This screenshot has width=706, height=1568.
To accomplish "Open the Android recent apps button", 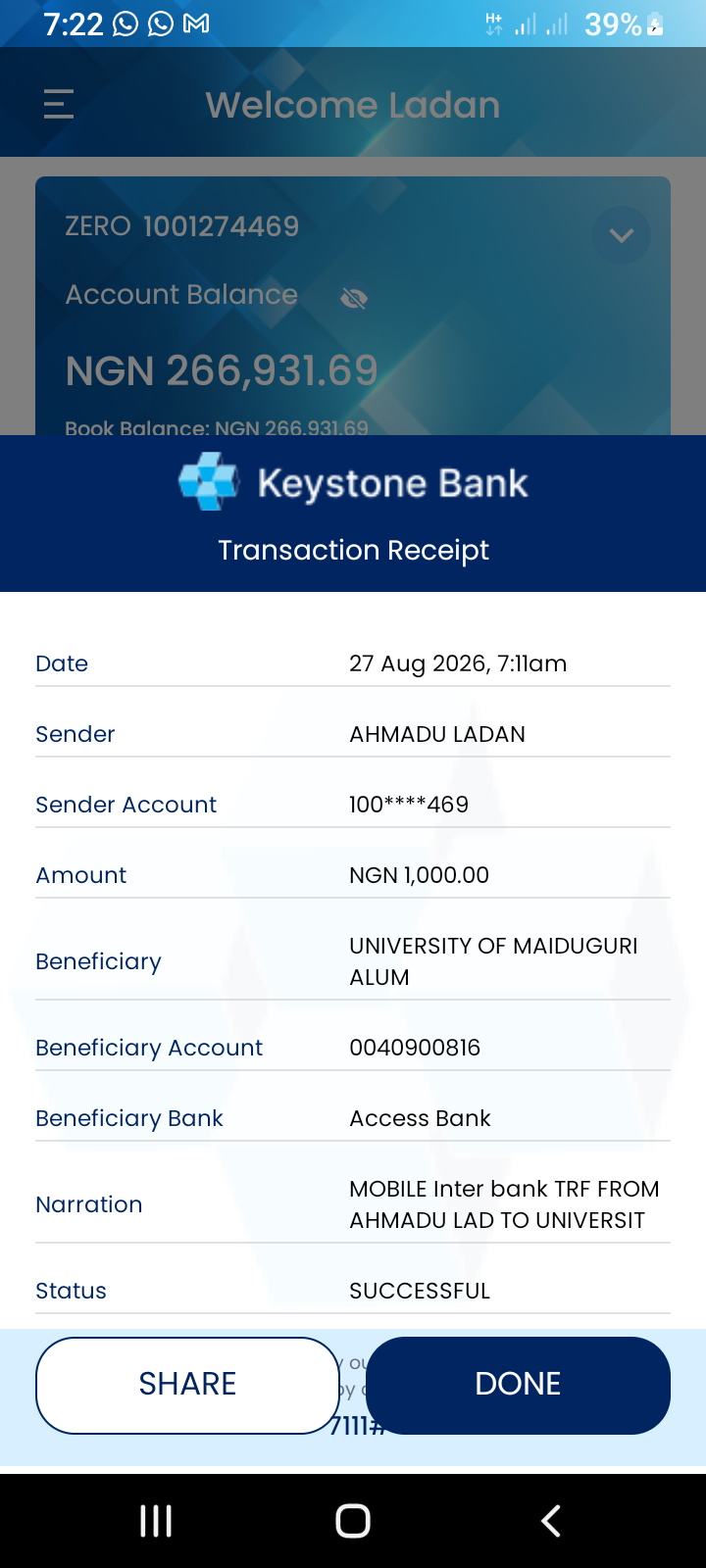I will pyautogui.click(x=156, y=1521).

==

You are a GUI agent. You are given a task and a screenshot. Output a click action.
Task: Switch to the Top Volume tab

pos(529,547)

◆ **Exercise**
Pull out each line from the entries above that contains the word "screenshot", and list those lines.

◆ **Answer to this exercise**
This screenshot has width=706, height=1568.
You are a GUI agent. You are given a task and a screenshot. Output a click action.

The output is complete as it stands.